Luke Walton pushes the Lakers in a competitive practice after another loss

Lakers Coach Luke Walton talks to point guard D'Angelo Russell (1) during the first half of a game against the Knicks on Feb. 6.

Lakers Coach Luke Walton talks to point guard D’Angelo Russell (1) during the first half of a game against the Knicks on Feb. 6.

(Frank Franklin II / Associated Press)

Do you think the Lakers trust each other as a team?

Larry Nance Jr. took a full second before he answered the question.

“I don’t,” Nance said. “I don’t think we do.”

Then he gave the thought another second and amended it.

“I think we do sometimes,” Nance said. “We trusted each other in New York [in a 121-107 win over the Knicks]. The ball was moving freely, there was open spacing. You knew if you gave it up, you’d get it back. We knew, ‘If I close out, my man beats me, the next guy’s gonna rotate defensively.’ Some games, we don’t do that. Last game we didn’t do it.”

The Lakers (18-37) are a team learning to trust each other, and their growing pains are showing on the court. As they worked to leave behind the stench of their 121-102 loss Wednesday to the Detroit Pistons, Lakers Coach Luke Walton exhausted his team in a rigorous practice Thursday at the Bradley Center, where they’ll play the Milwaukee Bucks on Friday. Then, he offered a bet.

They could choose a grueling drill of sprints to end practice. Or they could choose one of their own and let the coaches pick another player to shoot free throws. If both made their shots, there would be no more running.

The weary group, working through Day 9 of a 10-day trip, argued about which path to take. Thomas Robinson crossly urged the players not to bicker as they sometimes did during frustrating losses. Nance and Jose Calderon spoke up, too.


“We’re taking the bet,” Metta World Peace said, in the middle of it. “We trust each other.”

Walton hung back and let his players sort it out themselves.

Guard Lou Williams was selected and he missed his free throw, so the players had to run sprints and then took turns shooting free throws.

“That was just good ol’ competitive, tired, fatigued trash talking,” Walton said after practice.

It’s the kind of situation he wants them to learn from, and the kind in which he placed them intentionally.

“You try to get them in challenging situations, and ones that they need to focus, and also ones when they mess up they need to count on their teammates, and also ones when they mess up they need to step their game up to lift the team up,” Walton said. “That’s the reason we do that at the end of practice when guys are most tired.”

They might pay during Friday’s game for how much running they did on Thursday. But Walton is comfortable with that, especially if it helps the Lakers learn “how to fight through fatigue.” After all, this has hurt them late in games. It corrodes their trust in each other, especially when an opponent goes on a run or starts to build a big lead.

Often after such games, Walton laments a selfishness setting in with the way the ball moves.
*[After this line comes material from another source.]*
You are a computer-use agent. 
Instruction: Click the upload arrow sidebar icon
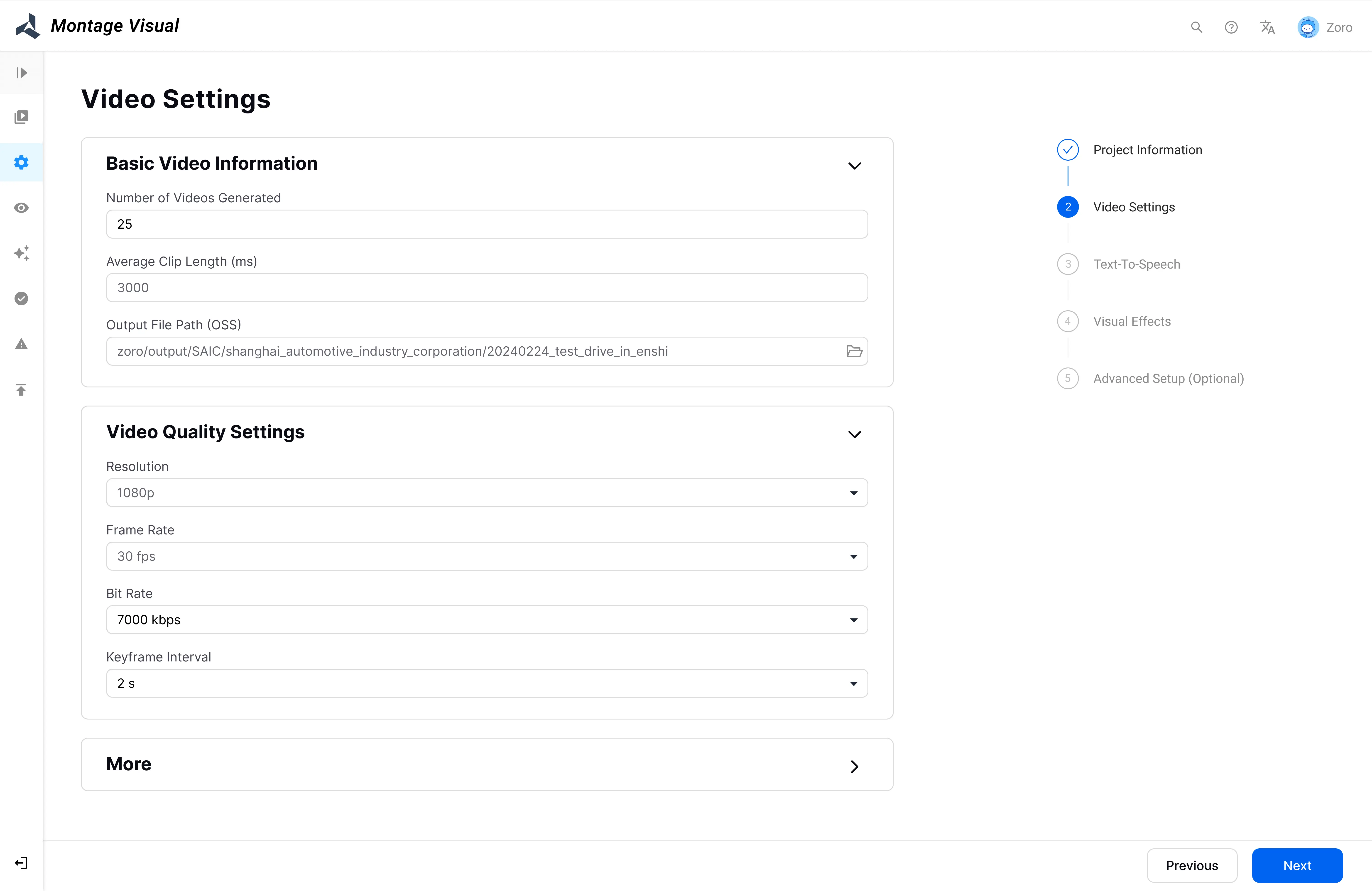pyautogui.click(x=21, y=390)
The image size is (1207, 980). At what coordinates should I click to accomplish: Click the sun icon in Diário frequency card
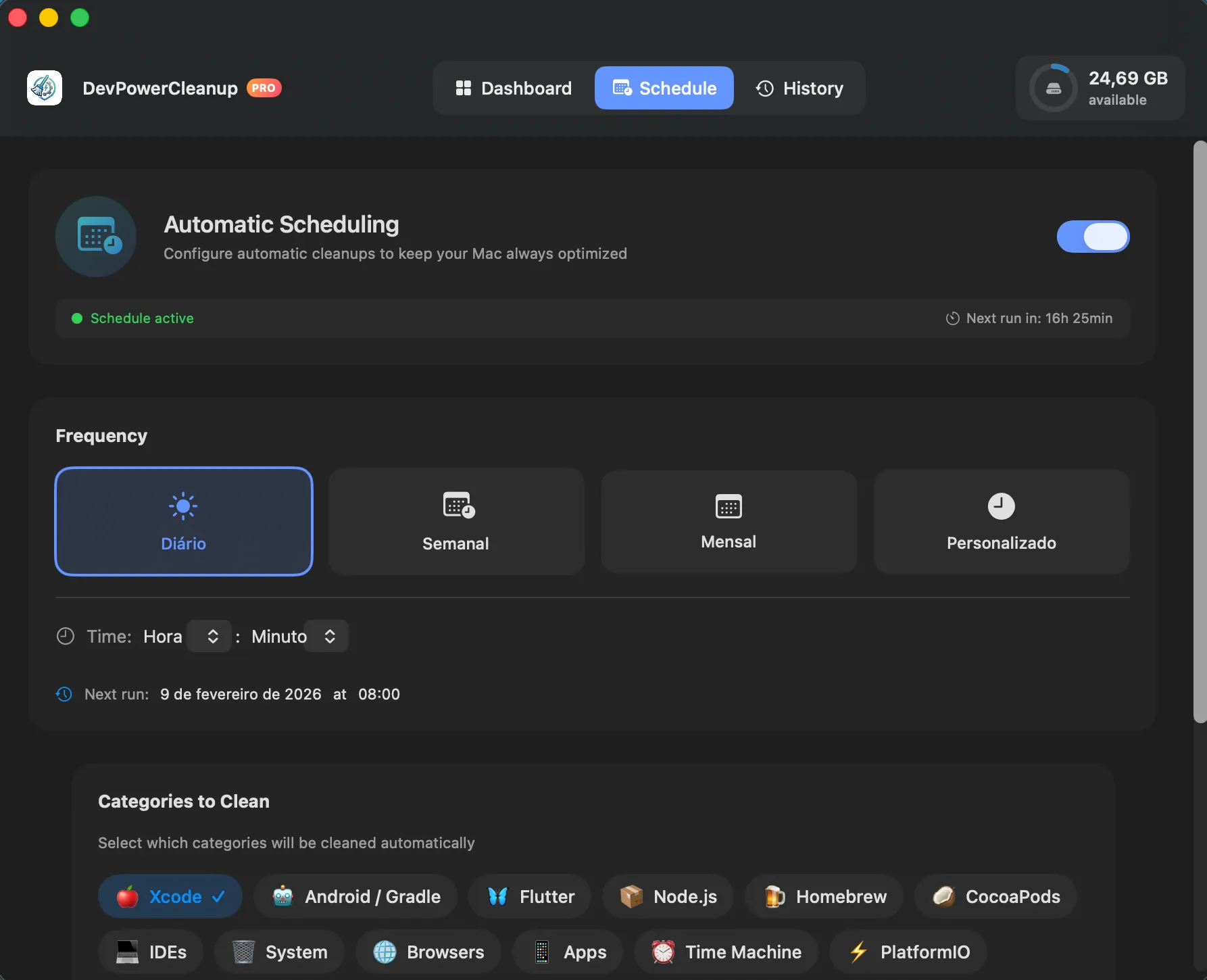(x=183, y=506)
After practice Thursday, Nance referenced a dual accountability. The end of practice forced players to be accountable to their teammates, he said, but also accountable for trusting their teammates. It might help, and so might what came before it.

“I thought we got a lot of mental conditioning more so than anything,” Nance said of Thursday’s practice. “It was a tough practice, competed hard, got some running in. I definitely think we needed it. Hopefully that will reset our mind-set and we can go into this game like we’re 0-0.”
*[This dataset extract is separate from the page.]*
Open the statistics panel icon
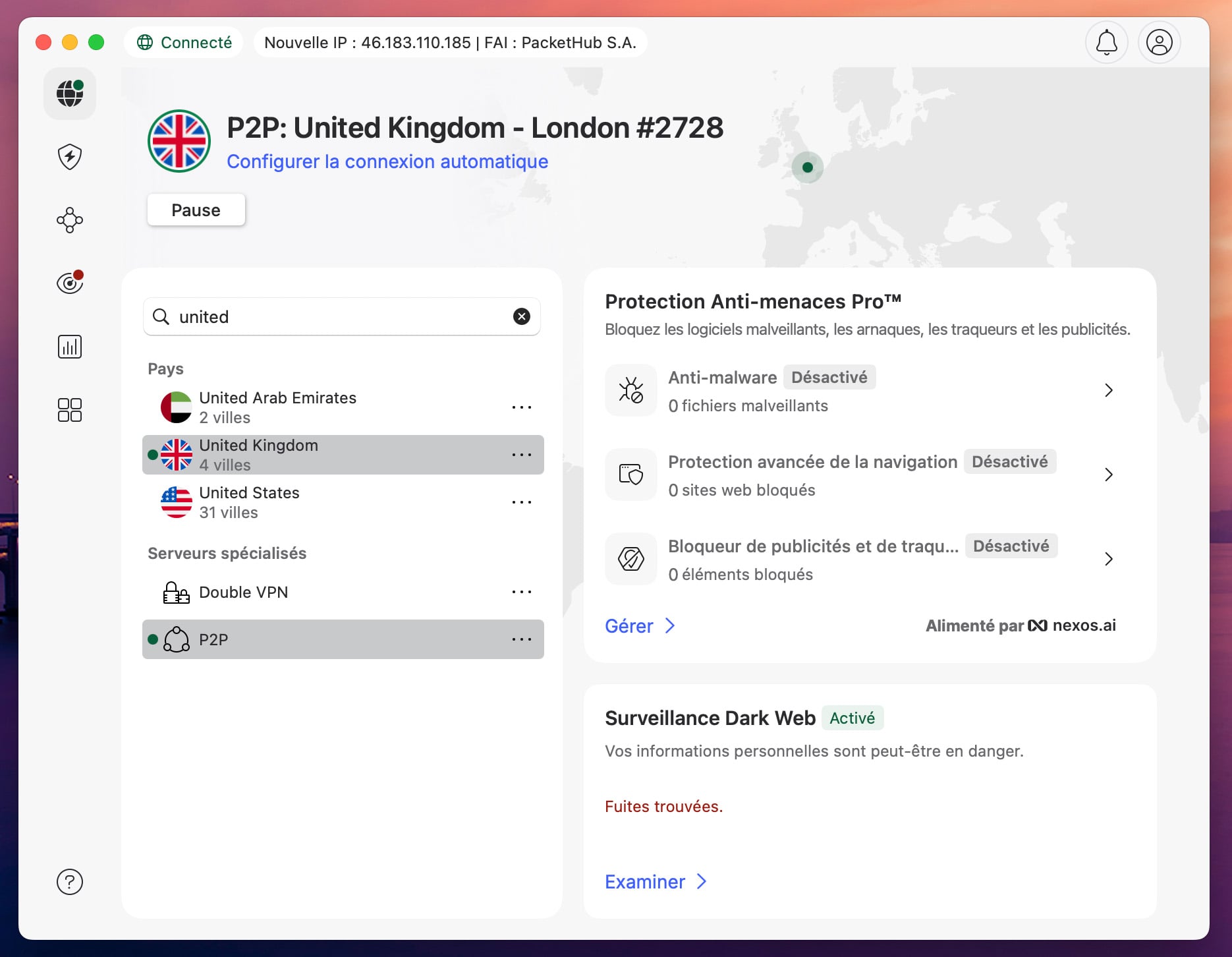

When: 5 p.m. PST., Friday.

Where: Bradley Center.

On the air: TV: Spectrum SportsNet, Spectrum Deportes; Radio: 710, 1330.
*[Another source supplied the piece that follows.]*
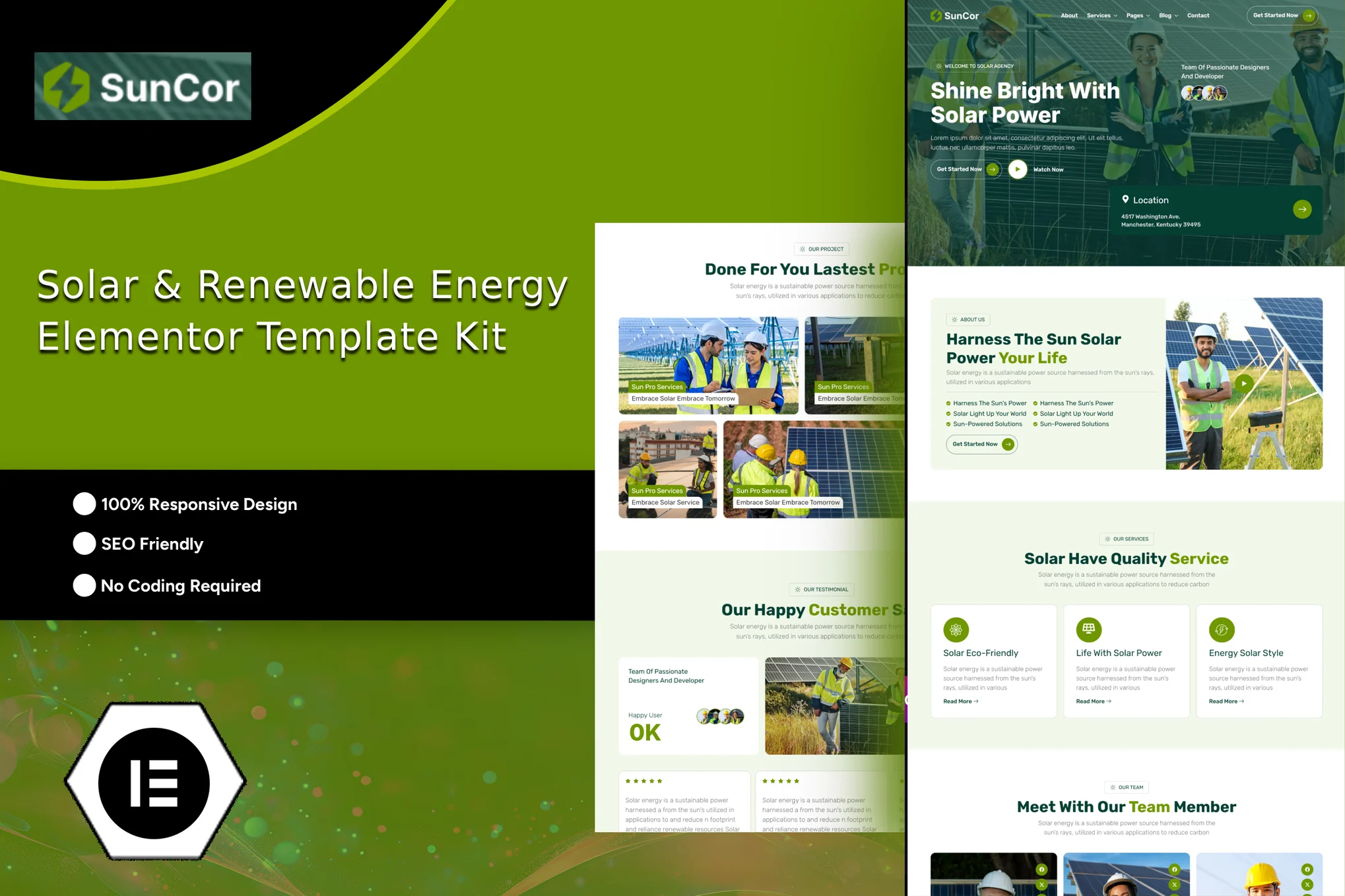Viewport: 1345px width, 896px height.
Task: Click the location pin icon
Action: click(x=1125, y=199)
Records: Lakers 18-37, Bucks 22-29.

Record vs. Bucks (2015-16): 1-1.

Update: In Giannis Antetokounpo, the Lakers will face a versatile threat who routinely makes spectacular plays look easy. “Really everything,” Lakers Coach Luke Walton said when asked what stands out to him about Antetokounpo. “How easily he gets the ball to the basket is insane, whether it’s a quick defensive breakdown in the half-court or it’s coast to coast, it’s impressive to watch.”